> WORK TO COMPLETE:
[1] According to the article on the DTS Bomb, which brands of receiver seem to be affected most often?
[2] From the article on the DTS Bomb, extract the passage that begins at "My friend Chris" and ends after "like doing it.".
** Opening EXTRACT block **
I can hardly think of anything more disruptive to the home theater experience than settling in to watch a movie, allowing yourself to get engrossed in the wonderful video and audio of a top-notch Blu-ray disc, and then suddenly leaping out of your seat when all the speakers in your room shriek with electronic distortion at maximum volume. That’s exactly what happens during the so-called “DTS Bomb,” and I got hit with one pretty hard recently.
The DTS Bomb is an authoring error on some DVDs and Blu-ray discs that are encoded with DTS soundtracks. It causes a rare incompatibility with some brands and models of Blu-ray player and/or A/V receiver. If that sounds maddeningly vague, the problem is difficult to diagnose and nearly impossible to predict… until it happens.
Onkyo and Integra receivers seem to be affected most often. At least, that’s what I’ve gathered from the complaints in online home theater discussion forums like ours. Although I’d heard tale of the dreaded problem many times in the past, I’d never actually experienced one on my Denon receiver until watching the ‘Cars 2‘ Blu-ray 3D disc the other week. My Blu-ray player is an OPPO BDP-93 connected by HDMI, with all audio transmitted in bitstream form. I fired up the movie and was blithely enjoying the disc (well, at least as much as it’s possible to enjoy ‘Cars 2′) when, about an hour in and with no warning whatsoever, an extremely loud electronic crackling noise began rapidly ping-ponging back and forth through all of my speakers. This was clearly not part of the movie soundtrack. Frankly, it scared the crap out of me. It stopped after a second, and I resolved to go on. A little while later, it happened again… and again. During that first viewing, I got nailed with about five Bombs in all.
One of the most frustrating things about the DTS Bomb is that, unlike many other disc authoring errors, it’s not always repeatable in the same place at the same time. I had written down all the time codes where it happened to me, and tried to recreate the problem the next day. The scenes in question played through fine, yet other scenes that gave me no issue the first time through suddenly exploded. After hitting a Bomb, I’d back up and replay the scene a few times, to varying results as to whether it would repeat or not. Sometimes it did and sometimes it didn’t.
My friend Chris Boylan from Big Picture Big Sound informs me that the DTS Bomb is related to the way that the DTS signal is decoded. Some decoder chips are affected and others aren’t. If I switch my Blu-ray player to internal decoding rather than bitstream transmission, the problem should go away. That sounds like an easy enough workaround, if annoying. Or it would be, if I felt like doing it.
I suppose I should feel grateful that I’d never experienced this before, and the one time I did, it was during a pretty crappy movie that I’m not likely to ever watch again anyway.
Still, this sets a bad precedent. My Denon receiver isn’t immune to the DTS Bomb after all, as I’d long assumed.
** Closing EXTRACT block **
** Opening DATA FOR ANALYSIS block **
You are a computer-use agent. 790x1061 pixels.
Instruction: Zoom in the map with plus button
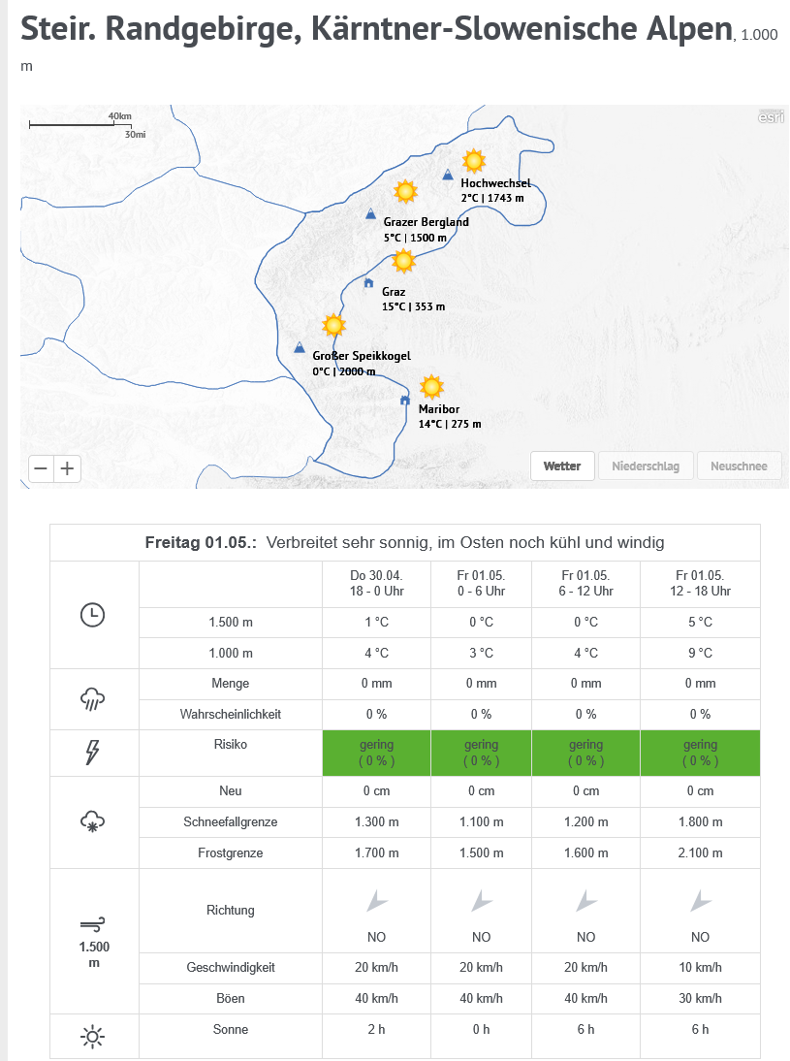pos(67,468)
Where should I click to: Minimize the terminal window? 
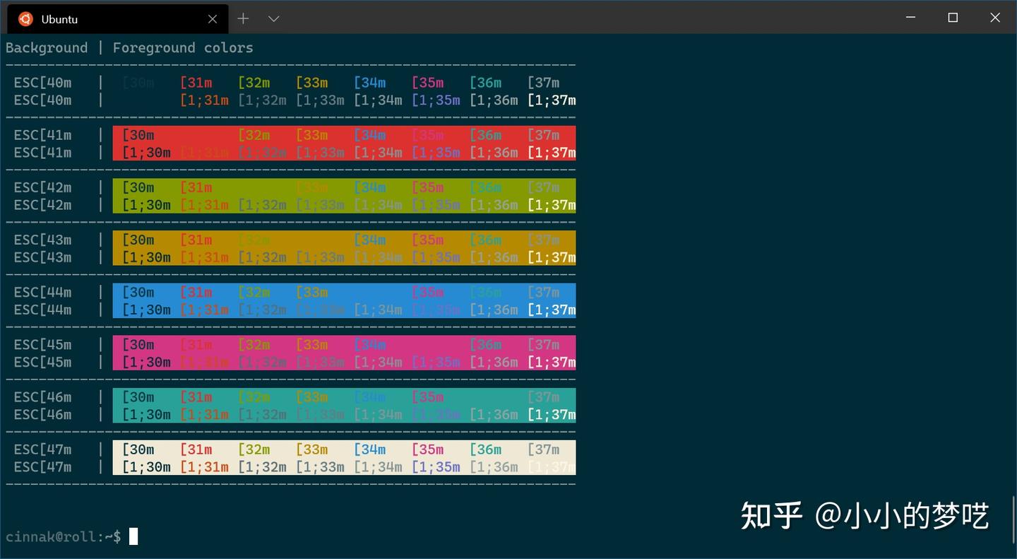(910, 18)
** Closing DATA FOR ANALYSIS block **
> ANSWERS BY ITEM NUMBER:
[1] Onkyo and Integra receivers.

[2]
My friend Chris Boylan from Big Picture Big Sound informs me that the DTS Bomb is related to the way that the DTS signal is decoded. Some decoder chips are affected and others aren’t. If I switch my Blu-ray player to internal decoding rather than bitstream transmission, the problem should go away. That sounds like an easy enough workaround, if annoying. Or it would be, if I felt like doing it.